Should I cut "samples" to verify wether it's "worthwhile" to invest in processing further?
What is the reality of monetizing this huge resource? Is this wood all about turning and pen blanks? (In which case I should think a chainsaw would make do as opposed to milling into boards or slabs... yet, I can't imagine passing up slicing five-foot burls slabs from the full rootball. I have no equipment for processing this wood so I would have to hire a portable mill or carry this to a mill, here in Montana.

How does one begin to cut a tree with a huge burl rootball? (Likely, a multi-faceted question but I'd like to know if I might chainsaw off some chunks 12" x 24" etc.. to take back to my shop to make usable for the small items this wood is prized for) would I be able to find buyers through online marketplaces or is this wood only sold by commercial wood stabilizing companies... Is it worth it?

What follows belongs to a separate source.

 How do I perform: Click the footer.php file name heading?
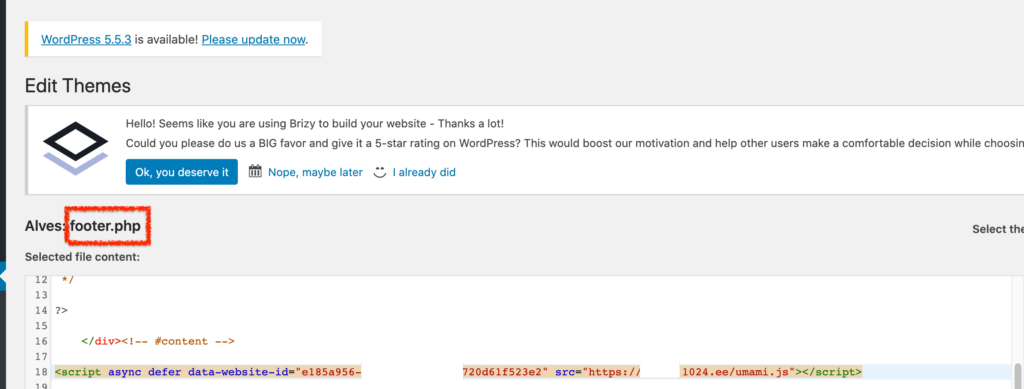pos(105,226)
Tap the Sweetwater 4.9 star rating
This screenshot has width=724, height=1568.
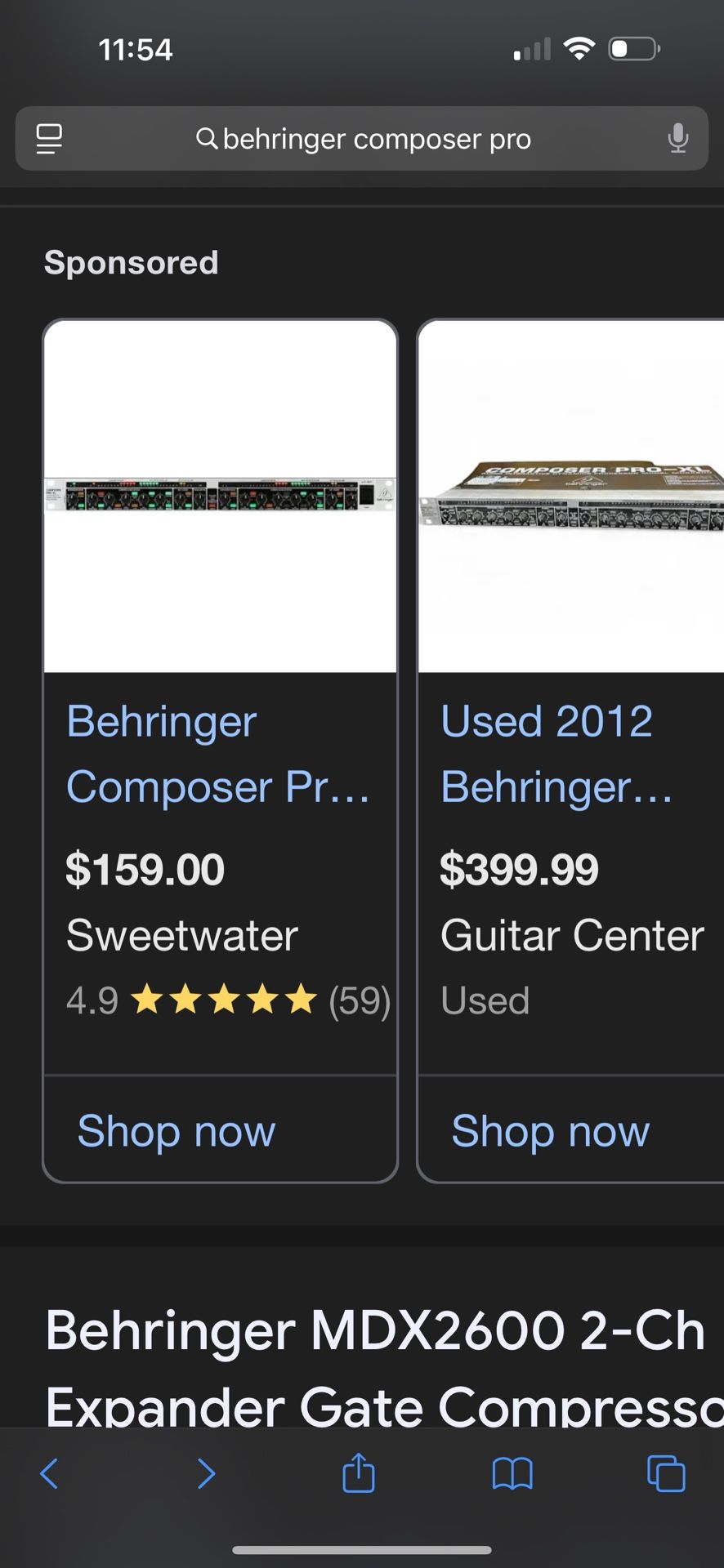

(I have photos, on my mobile devices but no computer.) I am a talented woodworker of 30 years with little to no experience logging/milling my own. I'd be pleased to sell most of this tree if it turns out to be precious to a buyer and a realistic pursuit. 

Wondering what to do.. And how to approach this big piece of wood. I'd like to ad some pics when I figure that out, but thought I'd get this post out before..

Thanks in advance,
Walter


----------



## SENC

Welcome, Walter! We're glad to have you here, and you're definitely in the right place for some advice and assistance. However, be sure to read the rules and post an introduction in the intro section (a requirement for your first post). Get that knocked out and some pictures posted of your burl, and you'll have all the guidance you could want.


----------



## kazuma78

If it is boxelder burl it is definitely worth cutting into useable pieces. There will be a demand for it without a doubt. Also, if it has flame in it, it will be even more desireable. If you post some pictures there will be many members who can make suggestions on how to cut it. Just make sure you invest in some sealent so it doesn't crack as it dries.


----------



## manbuckwal

@Kevin is the FBE king around here and i'm sure will have some good advice for ya !


----------



## WoodDance1618




----------



## WoodDance1618

Here's a little broken piece set atop the trunk showing flame colors..indicative it's in the whole huge burl.


----------



## WoodDance1618

One more showing the mess of roots and dirt and huge stump of burl


----------



## manbuckwal

I don't have any experience with Box Elder, however I would think if you see red in the roots when cut closer to the burl, would be a better indicator that flame would be present in the burl. Just my .02


----------



## ironman123

That looks to have many, many good possibilities as well as the trunk. Where is Kevin?


----------



## JR Custom Calls

I wouldn't have expected red in root burl... Of course I'm not box elder expert, but I didn't think the bugs went in the ground and got in the roots.


----------



## WoodDance1618

I'm going to clean up the big burl, cutting off the roots and removing the dirt. When I get a good answer on where to make slices for inspection, I'll post some pics. The red is def. in the trunk and all the branches... I didn't consider it not being lower so...fingers crossed.


----------



## Kevin

Others have much more experience with burls than I do, the species doesn't really matter. But if you're using a chainsaw to break it down, after power-washing it as best as can be done, I would probably do it this way . . .





Cuts 1 & 2 will allow you to slide the top over enough to see what you might have, and still allow it to sit on top of the bottom portion so you can take it down further (optional cuts) if you want to while it is still elevated making it easier on you and your chain. If you want to keep the top half intact you can just slide it off and see everything and go from threre. The last cut I would make would be to buck it off the tree, leaving enough of the trunk to wrap a chain around it if you have machinery to move it around.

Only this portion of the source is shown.